在面對這些威脅時,企業可以使用具備最佳入侵偵測系統以及惡意軟體沙箱技術的NGIPS。雲端技術採用率的上升也造成了非對稱網路流量的增加,其中返回的網路流量不會通過相同的安全引擎。面對這種可能的問題,NGIPS會比NGFW更具有優勢,因為NGFW使用封包層級的資訊偵測威脅而非網路流量,而NGIPS則是用複雜的網路流量架構來偵測非對稱網路流量內的威脅。
漏洞
跟惡意軟體一樣,漏洞是不曾消失過的網路安全問題。新舊漏洞為網路帶來極大的風險,取決於用來防禦的安全協定和解決方案。Meltdown和Spectre是去年的兩個知名漏洞。這些處理器漏洞影響了大量各式處理器,催生了新的處理器攻擊。
漏洞攻擊惡意軟體已經成為了巨大的威脅,特別是現在有越來越多的智慧型設備連上網路。像是Mirai(Linux平台上的威脅)的修改版本已經被用來攻擊路由器的漏洞。即便漏洞已經被公開披露和修補也還是存在潛在風險,因為網路犯罪分子認定會有使用者不會立即更新已發布的修補程式(如果有的話)而來利用這些漏洞。
[延伸閱讀:Mirai 變種利用13種漏洞攻擊路由器等裝置]
雖然我們在今年早些時候看到了漏洞數量有所減少,但SCADA漏洞佔我們一到三月所看到漏洞的三分之一左右。NGIPS可以作為抵禦已知和未公開漏洞攻擊的安全措施。對於未被公開披露的漏洞,NGIPS會使用披露前(pre-disclosed)過濾器。平均來說,這樣的功能可以在廠商披露前70天(或更長)就能夠保護使用者抵禦CVE漏洞威脅。
針對特定產業的威脅
關鍵基礎設施(如電力和水)的連線能力增加也代表著網路威脅會對這些產業造成影響,同時也會對供應鏈的其他環節產生更大影響。在2017年,駭客用Triton惡意軟體攻擊某些類型的工業控制系統(ICS),而這惡意軟體還持續地對關鍵基礎設施造成威脅。這些工控系統漏洞可能被用來部署惡意軟體,正如2010年Stuxnet蠕蟲通過SCADA漏洞部署那樣。這類威脅通常會造成連鎖影響,從停機成本到長時間的斷電。
[延伸閱讀:SCADA HMI漏洞狀況]
除了上述的例子外,醫療、金融和食品生產等其他關鍵基礎設施也可能遭受網路攻擊。像醫療這樣會處理敏感資料的產業讓它成為了駭客誘人的目標。可能遭受攻擊的地方包括聯網設備的漏洞甚至是產業內使用的協定,例如最近被發現的一個漏洞可能讓駭客利用DICOM醫學影像標準來進行攻擊。銀行和金融業因為直接處理到錢而吸引著網路犯罪分子。此外,銀行相關產業也可能容易受到資料外洩以及社交工程攻擊的影響。

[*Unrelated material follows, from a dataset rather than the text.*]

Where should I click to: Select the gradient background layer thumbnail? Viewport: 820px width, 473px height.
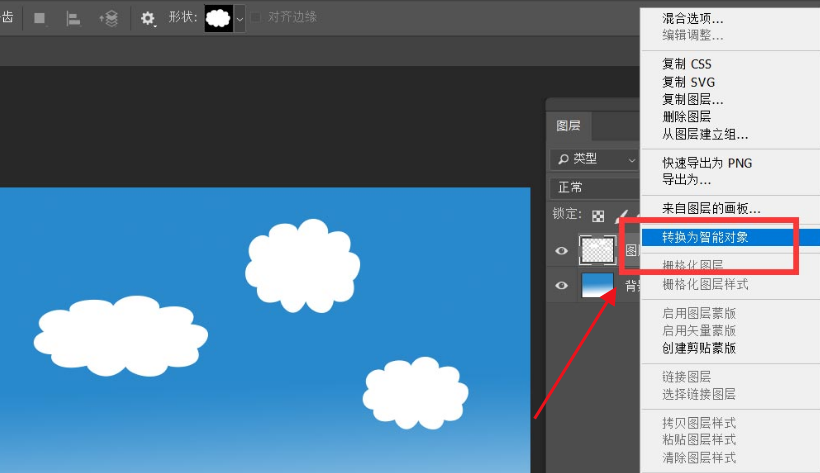click(597, 286)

這些關鍵系統安全性的重要性加倍地增加,因為它能夠防止造成其他相關產業的連鎖影響。NGIPS可以用虛擬修補等技術為關鍵基礎設施及有漏洞的應用程式提供多一層的防護。同樣地,披露前(pre-disclosed)過濾器可以在修補程式發布前協助抵禦各種形式的漏洞攻擊。NGIPS也可以保護老舊應用程式和失去技術支援的系統,這些系統仍然存在於醫療等特定產業內。
資料外洩
資料外洩的挑戰在於它可能由各種不同因素所引起,從主動外部攻擊到內部人為錯誤都有可能。一旦資料外洩事件發生,如何阻止影響層級擴大成為另一個挑戰。
[延伸閱讀:資料外洩101:如何發生、被偷了什麼以及會到哪裡去]
根據Ponemon的研究,資料外洩事件的平均成本是386萬美元,發現資料外洩所需的平均時間為197天。嚴格的資料法規(如GDPR所提到的那些)會加大損失的成本。

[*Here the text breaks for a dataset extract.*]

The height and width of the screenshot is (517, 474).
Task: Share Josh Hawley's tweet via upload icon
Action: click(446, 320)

當涉及資料外洩時,成本取決於發現和處理的速度。同樣地,最佳的資料外洩解決方案會很有幫助。大多數駭客會假設內部網路安全控制不如邊界安全而來建構攻擊,所以在建立資料外洩安全防禦時,必須要同等地重視邊界流量(出入口)和橫向移動流量(東西向),而這也是NGIPS的特點。
其他攻擊和威脅的演變
不幸的是,駭客會不斷地尋找下一個可利用的大事件,同時有機會時就會利用舊手法進行攻擊。雖然了解這裡所列的威脅相當重要,但如果要建立適應性防禦,了解威脅趨勢也同樣地重要。

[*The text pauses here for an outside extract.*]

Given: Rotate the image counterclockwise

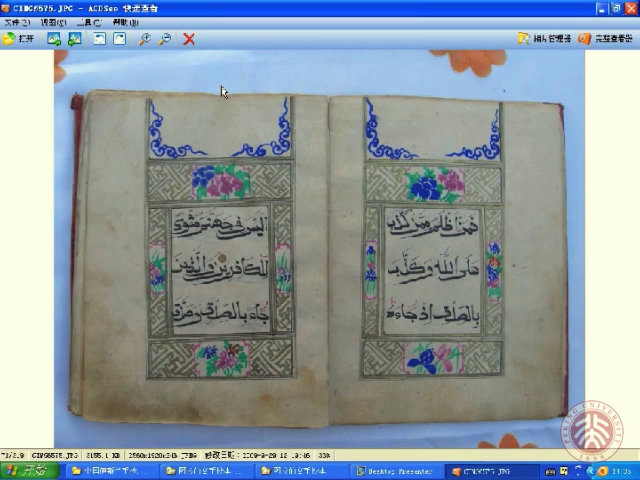Looking at the screenshot, I should click(99, 39).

除了無檔案惡意軟體增加,我們還發現越來越顯著的訊息威脅。物聯網領域的持續發展讓針對它的威脅成為相當大的問題,特別是對那些已經或計劃將智慧技術整合到流程中的人來說。
多功能且對網路效能負擔較小的解決方案能夠協助抵禦不斷變化的威脅。NGIPS比NGFW更符合這些特點。首先,NGIPS著重於基於威脅評估的威脅防護和策略,而NGFW則著重在基於業務和合規規則的網路流量控制保護。
這讓NGIPS更加適用,因為它可以為網路流量提供預設的允許策略。NGIPS只會封鎖惡意流量,而NGFW則是只允許符合設定規則的網路流量。此外,提到對駭客行為的能見度時,NGIPS是第二層設備,所以可以對駭客保持透明但又能掌握他們的行為。
企業如何才能達到適當的安全防護水準?
根據我們的研究,企業估計在未來12個月內有80%的可能性被網路攻擊成功。這樣的認知對產業來說很重要,但只有當企業利用這認知來減少被攻擊成功的機會或減輕其影響時才會真的有幫助。
在評估安全措施時,是否足夠好只能透過準確評估自身企業及所處的威脅環境才能確認。從外部檢視產業會面臨的問題及從內部來滿足企業的特定需求,這樣有助於建立有適應能力又強健的獨特安全架構。除了企業內部有良好的安全文化以及對網路威脅趨勢和不斷發展技術有全面性的了解之外,還可以用NGIPS這樣的工具來協助建立這樣的架構。